Material –
* begin *

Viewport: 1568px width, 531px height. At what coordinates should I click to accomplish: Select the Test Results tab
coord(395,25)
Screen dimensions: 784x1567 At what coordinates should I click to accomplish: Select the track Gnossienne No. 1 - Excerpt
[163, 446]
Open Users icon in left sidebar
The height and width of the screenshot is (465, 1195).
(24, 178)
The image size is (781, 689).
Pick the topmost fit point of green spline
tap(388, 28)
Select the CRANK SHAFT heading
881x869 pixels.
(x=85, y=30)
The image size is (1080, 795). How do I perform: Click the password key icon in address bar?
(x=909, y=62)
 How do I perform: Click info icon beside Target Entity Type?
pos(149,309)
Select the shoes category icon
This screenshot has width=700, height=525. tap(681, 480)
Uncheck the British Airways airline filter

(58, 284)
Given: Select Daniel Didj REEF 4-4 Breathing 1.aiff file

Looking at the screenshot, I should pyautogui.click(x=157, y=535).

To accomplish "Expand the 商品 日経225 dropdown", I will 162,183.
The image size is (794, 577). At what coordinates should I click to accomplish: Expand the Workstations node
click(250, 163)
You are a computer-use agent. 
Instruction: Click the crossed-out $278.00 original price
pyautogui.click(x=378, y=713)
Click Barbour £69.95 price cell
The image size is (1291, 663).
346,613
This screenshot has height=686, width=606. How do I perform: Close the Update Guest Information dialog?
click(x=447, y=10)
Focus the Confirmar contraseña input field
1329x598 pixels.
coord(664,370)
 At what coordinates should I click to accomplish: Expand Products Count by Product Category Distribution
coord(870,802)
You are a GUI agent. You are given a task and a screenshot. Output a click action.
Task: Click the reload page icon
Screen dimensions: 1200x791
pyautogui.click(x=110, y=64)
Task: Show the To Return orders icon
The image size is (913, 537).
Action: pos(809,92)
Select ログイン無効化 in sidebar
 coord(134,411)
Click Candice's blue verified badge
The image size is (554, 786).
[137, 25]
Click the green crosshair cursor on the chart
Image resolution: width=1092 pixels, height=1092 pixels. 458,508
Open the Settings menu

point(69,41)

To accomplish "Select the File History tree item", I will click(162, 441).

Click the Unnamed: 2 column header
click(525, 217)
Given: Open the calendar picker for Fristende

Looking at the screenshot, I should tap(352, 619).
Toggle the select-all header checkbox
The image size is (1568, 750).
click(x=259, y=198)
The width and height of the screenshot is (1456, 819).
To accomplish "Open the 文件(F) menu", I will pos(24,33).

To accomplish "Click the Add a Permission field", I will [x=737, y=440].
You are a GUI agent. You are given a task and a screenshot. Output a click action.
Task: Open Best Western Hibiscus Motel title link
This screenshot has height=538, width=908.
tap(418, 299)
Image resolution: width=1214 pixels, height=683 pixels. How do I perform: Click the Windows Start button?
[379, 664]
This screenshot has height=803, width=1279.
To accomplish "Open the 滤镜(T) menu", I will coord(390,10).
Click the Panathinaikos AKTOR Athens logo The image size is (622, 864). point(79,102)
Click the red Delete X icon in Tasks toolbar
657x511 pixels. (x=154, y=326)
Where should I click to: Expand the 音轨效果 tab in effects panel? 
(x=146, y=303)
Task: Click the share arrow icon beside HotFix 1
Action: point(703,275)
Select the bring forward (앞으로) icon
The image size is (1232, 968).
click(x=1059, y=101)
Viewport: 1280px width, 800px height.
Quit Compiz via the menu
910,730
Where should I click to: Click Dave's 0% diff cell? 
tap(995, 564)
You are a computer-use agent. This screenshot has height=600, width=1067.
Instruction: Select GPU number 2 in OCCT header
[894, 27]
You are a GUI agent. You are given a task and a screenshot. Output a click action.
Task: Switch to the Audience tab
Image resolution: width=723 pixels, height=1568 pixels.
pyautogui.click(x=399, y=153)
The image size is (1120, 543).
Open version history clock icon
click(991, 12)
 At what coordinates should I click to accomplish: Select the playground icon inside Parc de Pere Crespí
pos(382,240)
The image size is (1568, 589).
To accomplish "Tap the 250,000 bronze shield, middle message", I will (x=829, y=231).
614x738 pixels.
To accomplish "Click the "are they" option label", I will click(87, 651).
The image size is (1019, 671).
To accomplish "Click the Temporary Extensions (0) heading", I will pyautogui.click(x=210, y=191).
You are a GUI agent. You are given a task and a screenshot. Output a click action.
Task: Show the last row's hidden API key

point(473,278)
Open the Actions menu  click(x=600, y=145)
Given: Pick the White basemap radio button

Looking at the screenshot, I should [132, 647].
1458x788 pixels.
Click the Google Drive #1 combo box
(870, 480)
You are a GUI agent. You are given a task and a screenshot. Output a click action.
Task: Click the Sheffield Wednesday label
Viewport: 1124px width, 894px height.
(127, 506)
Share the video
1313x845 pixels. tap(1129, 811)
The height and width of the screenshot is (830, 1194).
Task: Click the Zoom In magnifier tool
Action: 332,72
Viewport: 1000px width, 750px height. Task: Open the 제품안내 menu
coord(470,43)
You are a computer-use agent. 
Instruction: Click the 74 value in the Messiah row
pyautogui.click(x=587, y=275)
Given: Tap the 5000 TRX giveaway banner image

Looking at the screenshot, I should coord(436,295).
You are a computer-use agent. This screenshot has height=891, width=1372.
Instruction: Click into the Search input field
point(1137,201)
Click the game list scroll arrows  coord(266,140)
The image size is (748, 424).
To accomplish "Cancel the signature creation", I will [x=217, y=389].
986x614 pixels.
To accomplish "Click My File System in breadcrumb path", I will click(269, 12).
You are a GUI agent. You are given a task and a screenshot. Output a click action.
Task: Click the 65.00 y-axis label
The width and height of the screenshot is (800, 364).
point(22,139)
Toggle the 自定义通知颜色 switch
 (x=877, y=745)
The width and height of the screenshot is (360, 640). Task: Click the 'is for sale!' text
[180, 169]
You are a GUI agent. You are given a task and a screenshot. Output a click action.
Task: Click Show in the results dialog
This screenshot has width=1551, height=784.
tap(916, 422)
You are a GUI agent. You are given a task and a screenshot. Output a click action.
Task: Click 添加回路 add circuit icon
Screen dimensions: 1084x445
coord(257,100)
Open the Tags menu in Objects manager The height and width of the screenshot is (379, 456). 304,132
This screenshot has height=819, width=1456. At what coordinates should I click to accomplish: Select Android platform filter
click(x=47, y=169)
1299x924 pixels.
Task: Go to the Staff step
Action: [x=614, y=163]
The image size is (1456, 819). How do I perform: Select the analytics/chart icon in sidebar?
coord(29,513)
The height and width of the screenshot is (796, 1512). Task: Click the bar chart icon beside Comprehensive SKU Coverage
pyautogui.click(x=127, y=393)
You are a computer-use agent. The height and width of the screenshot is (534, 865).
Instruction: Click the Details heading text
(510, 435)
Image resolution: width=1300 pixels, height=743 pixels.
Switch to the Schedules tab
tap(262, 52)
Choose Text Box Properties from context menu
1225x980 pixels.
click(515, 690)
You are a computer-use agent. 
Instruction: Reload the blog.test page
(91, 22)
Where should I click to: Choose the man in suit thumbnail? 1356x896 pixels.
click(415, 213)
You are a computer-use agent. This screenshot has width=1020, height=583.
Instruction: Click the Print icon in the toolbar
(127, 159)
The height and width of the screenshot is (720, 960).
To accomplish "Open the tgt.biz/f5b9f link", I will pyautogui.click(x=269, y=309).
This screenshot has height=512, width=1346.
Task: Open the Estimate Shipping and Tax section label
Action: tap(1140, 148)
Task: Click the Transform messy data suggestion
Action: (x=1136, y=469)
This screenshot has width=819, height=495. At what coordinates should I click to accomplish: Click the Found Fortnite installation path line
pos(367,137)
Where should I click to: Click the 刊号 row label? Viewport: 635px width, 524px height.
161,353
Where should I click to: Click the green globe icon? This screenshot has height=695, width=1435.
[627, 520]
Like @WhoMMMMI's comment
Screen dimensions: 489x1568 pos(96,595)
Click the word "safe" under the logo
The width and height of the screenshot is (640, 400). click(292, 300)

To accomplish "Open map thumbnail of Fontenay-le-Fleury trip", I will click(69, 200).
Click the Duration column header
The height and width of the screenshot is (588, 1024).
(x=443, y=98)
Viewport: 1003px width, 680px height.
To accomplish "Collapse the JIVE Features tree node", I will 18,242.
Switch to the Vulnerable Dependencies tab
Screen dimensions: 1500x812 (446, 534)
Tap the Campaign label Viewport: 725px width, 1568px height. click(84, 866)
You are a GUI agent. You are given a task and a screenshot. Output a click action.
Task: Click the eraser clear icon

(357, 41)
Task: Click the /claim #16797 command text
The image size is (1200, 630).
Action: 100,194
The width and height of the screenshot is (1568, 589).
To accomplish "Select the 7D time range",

* end *

What the task asks –
Return each line of the records above that contains the word "green". Case matters.

Reply –
Pick the topmost fit point of green spline
Click the green crosshair cursor on the chart
Where should I click to: Click the green globe icon? This screenshot has height=695, width=1435.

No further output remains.